The Atherton woman lost her father to the disease 15 years ago, which motivated her to organize the first Part the Cloud Gala last spring. The stated mission is: "To fund Alzheimer's research in Northern California with the highest probability of slowing, stopping or ultimately curing Alzheimer's disease."
That gala made close to $2 million, and there are plans to repeat the star-studded party in May of 2014. In the meantime, Ms. Hoag decided to throw a Part the Cloud luncheon on Jan. 29 at Sharon Heights Golf & Country Club "to widen our base and educate the community." "The icing on the cake," she said, is that the luncheon raised more than $300,000.
Ms. Hoag used the luncheon as a public platform to announce the first three winners of Part the Cloud research grants. The Alzheimer's Association put together a panel of 20 scientists from eight countries to select the winners. Only Northern California recipients "doing late stage research" could apply ... "typically, the Alzheimer's Association has never given money towards that," Ms. Hoag explained.
The nonprofit association is involved in Alzheimer's care, support and research. Its latest published figures show 5.4 million Americans have the disease and that Alzheimer's accounts for anywhere from 50 to 80 percent of all dementia cases.
The first luncheon speaker was grant recipient Dr. Michael Weiner of the San Francisco VA Medical Center/UCSF. As principal investigator of the NIH-funded Alzheimer's Disease Neuroimaging Initiative, he is involved with the Whole Genome Sequencing project, which received several hundred thousand dollars from Part the Cloud.
The other two grant recipients received $600,000 each. Dr. Adam Boxer of UCSF is conducting a clinical trial on Alzheimer's patients to check the efficacy of a drug that was originally targeted for brain cancer treatment. Dr. Frank Longo is at Stanford and the lead scientist at Pharmatrophix in Menlo Park, where he has been working with Alzheimer's mice and is now ready to do the first human trial testing of a drug.

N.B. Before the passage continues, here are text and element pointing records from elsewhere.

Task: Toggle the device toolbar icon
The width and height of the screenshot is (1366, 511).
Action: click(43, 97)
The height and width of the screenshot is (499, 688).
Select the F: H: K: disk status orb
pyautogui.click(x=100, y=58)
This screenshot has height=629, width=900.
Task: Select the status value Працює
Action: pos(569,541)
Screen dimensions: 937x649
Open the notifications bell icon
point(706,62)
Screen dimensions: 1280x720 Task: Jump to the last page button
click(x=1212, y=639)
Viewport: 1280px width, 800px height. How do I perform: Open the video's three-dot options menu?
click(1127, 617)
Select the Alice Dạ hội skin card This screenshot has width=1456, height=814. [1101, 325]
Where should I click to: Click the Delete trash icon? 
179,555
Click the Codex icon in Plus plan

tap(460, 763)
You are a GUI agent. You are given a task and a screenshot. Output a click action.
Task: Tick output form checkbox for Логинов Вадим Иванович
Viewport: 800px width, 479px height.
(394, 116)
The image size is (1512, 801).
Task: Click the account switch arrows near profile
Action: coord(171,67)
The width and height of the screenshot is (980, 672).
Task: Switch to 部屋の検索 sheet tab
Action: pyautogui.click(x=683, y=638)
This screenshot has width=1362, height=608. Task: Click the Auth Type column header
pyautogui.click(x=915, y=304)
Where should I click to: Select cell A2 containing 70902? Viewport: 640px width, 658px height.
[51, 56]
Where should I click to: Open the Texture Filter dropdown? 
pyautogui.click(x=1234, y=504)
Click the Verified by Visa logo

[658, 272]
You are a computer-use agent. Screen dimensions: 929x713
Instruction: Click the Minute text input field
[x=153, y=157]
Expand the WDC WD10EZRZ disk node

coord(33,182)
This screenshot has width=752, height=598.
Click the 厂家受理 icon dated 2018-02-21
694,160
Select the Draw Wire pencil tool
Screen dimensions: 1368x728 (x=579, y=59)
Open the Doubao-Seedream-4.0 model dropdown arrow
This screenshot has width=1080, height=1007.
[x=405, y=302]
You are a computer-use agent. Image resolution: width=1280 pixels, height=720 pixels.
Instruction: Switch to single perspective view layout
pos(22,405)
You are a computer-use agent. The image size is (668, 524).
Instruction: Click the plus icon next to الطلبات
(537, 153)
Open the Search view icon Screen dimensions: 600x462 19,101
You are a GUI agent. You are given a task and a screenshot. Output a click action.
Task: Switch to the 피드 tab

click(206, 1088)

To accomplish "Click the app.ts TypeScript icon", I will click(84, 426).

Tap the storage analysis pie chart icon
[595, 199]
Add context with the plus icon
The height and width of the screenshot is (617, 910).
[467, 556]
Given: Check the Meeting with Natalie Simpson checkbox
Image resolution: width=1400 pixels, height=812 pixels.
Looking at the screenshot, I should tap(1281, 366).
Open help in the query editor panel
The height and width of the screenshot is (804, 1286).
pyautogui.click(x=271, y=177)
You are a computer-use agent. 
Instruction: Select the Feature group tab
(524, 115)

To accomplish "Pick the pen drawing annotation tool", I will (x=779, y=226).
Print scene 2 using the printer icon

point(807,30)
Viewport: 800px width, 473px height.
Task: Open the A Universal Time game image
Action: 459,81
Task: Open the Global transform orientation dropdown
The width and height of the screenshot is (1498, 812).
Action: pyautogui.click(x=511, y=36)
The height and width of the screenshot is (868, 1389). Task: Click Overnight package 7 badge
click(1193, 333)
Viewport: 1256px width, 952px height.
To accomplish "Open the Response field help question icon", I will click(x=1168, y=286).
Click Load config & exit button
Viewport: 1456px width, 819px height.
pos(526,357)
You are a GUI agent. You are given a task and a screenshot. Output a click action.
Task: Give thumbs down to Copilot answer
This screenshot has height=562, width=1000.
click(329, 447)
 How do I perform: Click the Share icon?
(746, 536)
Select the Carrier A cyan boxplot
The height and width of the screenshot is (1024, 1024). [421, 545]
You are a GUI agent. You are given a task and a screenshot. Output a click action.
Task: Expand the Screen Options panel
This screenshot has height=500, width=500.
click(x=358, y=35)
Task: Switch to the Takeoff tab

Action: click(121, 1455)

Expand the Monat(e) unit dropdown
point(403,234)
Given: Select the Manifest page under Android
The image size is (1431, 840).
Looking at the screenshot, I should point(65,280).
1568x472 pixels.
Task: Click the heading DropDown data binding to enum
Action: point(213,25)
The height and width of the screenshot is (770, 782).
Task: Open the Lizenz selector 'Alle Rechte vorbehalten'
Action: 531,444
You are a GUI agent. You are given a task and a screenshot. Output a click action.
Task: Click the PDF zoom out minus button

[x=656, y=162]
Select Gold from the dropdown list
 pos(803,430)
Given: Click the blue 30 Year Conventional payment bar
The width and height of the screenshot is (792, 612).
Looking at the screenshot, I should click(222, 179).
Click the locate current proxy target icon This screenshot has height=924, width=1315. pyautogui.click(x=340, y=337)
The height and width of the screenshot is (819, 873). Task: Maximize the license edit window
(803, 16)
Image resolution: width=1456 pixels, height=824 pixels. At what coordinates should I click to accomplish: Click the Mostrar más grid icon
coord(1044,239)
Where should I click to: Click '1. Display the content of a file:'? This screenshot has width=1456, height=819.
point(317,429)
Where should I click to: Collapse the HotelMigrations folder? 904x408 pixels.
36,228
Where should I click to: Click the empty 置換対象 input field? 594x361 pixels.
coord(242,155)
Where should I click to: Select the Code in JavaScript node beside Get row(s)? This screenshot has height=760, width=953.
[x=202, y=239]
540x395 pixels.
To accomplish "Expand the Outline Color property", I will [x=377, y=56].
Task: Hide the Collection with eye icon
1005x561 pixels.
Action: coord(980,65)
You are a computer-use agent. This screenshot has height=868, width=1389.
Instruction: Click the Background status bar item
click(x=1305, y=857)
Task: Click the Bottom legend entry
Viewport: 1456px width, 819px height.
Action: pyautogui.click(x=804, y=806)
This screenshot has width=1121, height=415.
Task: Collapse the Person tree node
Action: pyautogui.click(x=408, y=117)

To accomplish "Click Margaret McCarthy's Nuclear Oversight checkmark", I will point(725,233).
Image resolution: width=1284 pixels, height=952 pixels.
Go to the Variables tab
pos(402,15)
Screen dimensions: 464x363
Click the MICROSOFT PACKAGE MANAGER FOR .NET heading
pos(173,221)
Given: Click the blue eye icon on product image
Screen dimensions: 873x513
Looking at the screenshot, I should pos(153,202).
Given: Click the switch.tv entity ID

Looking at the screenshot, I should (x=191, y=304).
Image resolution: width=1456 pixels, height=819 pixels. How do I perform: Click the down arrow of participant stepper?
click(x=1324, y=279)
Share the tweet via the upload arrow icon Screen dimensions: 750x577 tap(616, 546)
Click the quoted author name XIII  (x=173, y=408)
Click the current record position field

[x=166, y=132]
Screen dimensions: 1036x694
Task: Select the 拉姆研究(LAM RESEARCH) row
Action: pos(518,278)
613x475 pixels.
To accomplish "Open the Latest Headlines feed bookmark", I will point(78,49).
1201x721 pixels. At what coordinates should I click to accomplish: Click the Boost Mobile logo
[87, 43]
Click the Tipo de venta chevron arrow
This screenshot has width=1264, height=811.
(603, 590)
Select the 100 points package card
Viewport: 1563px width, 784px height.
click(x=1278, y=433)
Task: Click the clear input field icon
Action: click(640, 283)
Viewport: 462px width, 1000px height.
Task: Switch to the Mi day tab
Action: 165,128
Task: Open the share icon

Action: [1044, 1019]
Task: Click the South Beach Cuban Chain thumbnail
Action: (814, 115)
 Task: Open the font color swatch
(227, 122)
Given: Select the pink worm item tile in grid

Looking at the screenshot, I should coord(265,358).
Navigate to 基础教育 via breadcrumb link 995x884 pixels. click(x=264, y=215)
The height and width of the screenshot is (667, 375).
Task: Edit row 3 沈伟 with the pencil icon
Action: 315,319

Two speakers at the luncheon put a human face on the disease by sharing their personal stories. Susan Harvell, 53, talked about being diagnosed over a year ago with early onset Alzheimer's, saying how hard it has been to give up her high-tech human resources job, stop driving, and rely on family and friends as she loses her memory.
Mark Kennedy Shriver spoke about his father's last 10 years living with Alzheimer's, "a brutal disease, devastating emotionally and financially." Mr. Shriver wrote a book, "A Good Man: Rediscovering my Father, Sargent Shriver." "Sarge" was married to Eunice Kennedy and served as chairman of the organization she founded, Special Olympics. He headed the Peace Corps under his brother-in-law President Kennedy, and helped fight the war on poverty under President Johnson.
Son Mark Shriver said he asked his father, five years before his death in 2011: "You're losing your mind; how does it make you feel?" His father's response was, "I'm doing the best with what God has given me."
Mr. Shriver described his father's life as based on faith, hope and love. His message to those dealing with Alzheimer's was: "Caregivers, you're really love-givers. You have to give love, accept love, and rely on folks to support you through it."